Text shown:
═══

December 11, 2011—It is the other Guantánamo, an archipelago of federal prisons that stretches across the country, hidden away on back roads. Today, it houses far more men convicted in terrorism cases than the shrunken population of the prison in Cuba that has generated so much debate. An aggressive prosecution strategy, aimed at prevention as much as punishment, has sent away scores of people. They serve long sentences, often in restrictive, Muslim-majority units, under intensive monitoring by prison officers.
December 9, 2011—U.S. military officials at Guantanamo Bay are defending conditions in a disciplinary block known as “Five Echo,” taking the unusual step Friday of releasing photos of a section of the jail not typically shown to outsiders. Lawyers for prisoners call it inhumane to keep detainees there for 22 hours a day, especially when they have not been convicted of a crime. David Remes, a Washington-based attorney who represents three prisoners who have been held in Five Echo, said this week that the disciplinary unit appears to violate the Geneva Conventions. “Five Echo is really a throwback to the bad old days at Guantánamo,” Remes said.

═══

From the Guantánamo text, reproduce word for word the passage that begins with "December 11, 2011—It" and ends with "by prison officers.".

Source data:
═══

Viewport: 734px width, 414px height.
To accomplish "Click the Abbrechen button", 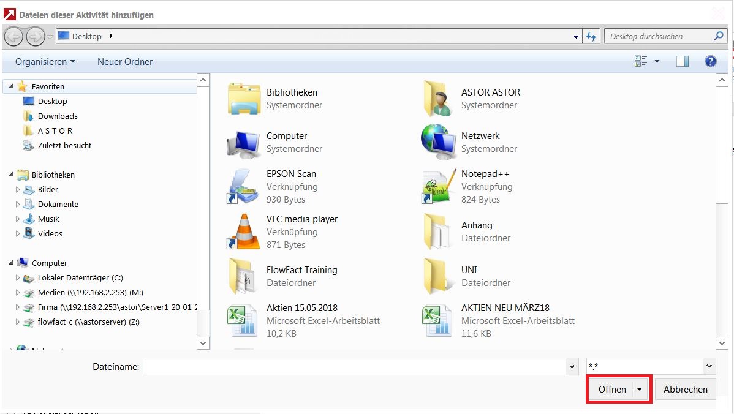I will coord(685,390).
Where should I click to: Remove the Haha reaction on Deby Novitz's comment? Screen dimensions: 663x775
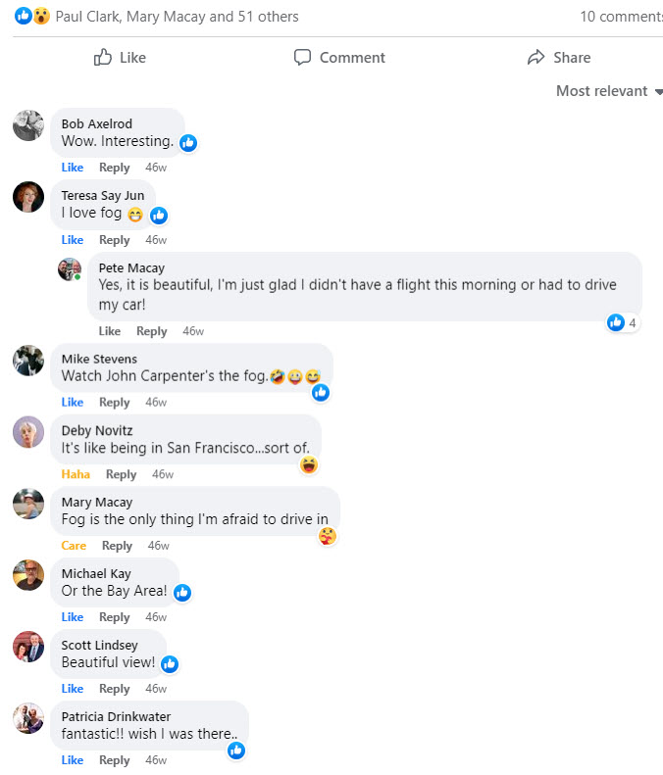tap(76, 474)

═══

Written response:
December 11, 2011—It is the other Guantánamo, an archipelago of federal prisons that stretches across the country, hidden away on back roads. Today, it houses far more men convicted in terrorism cases than the shrunken population of the prison in Cuba that has generated so much debate. An aggressive prosecution strategy, aimed at prevention as much as punishment, has sent away scores of people. They serve long sentences, often in restrictive, Muslim-majority units, under intensive monitoring by prison officers.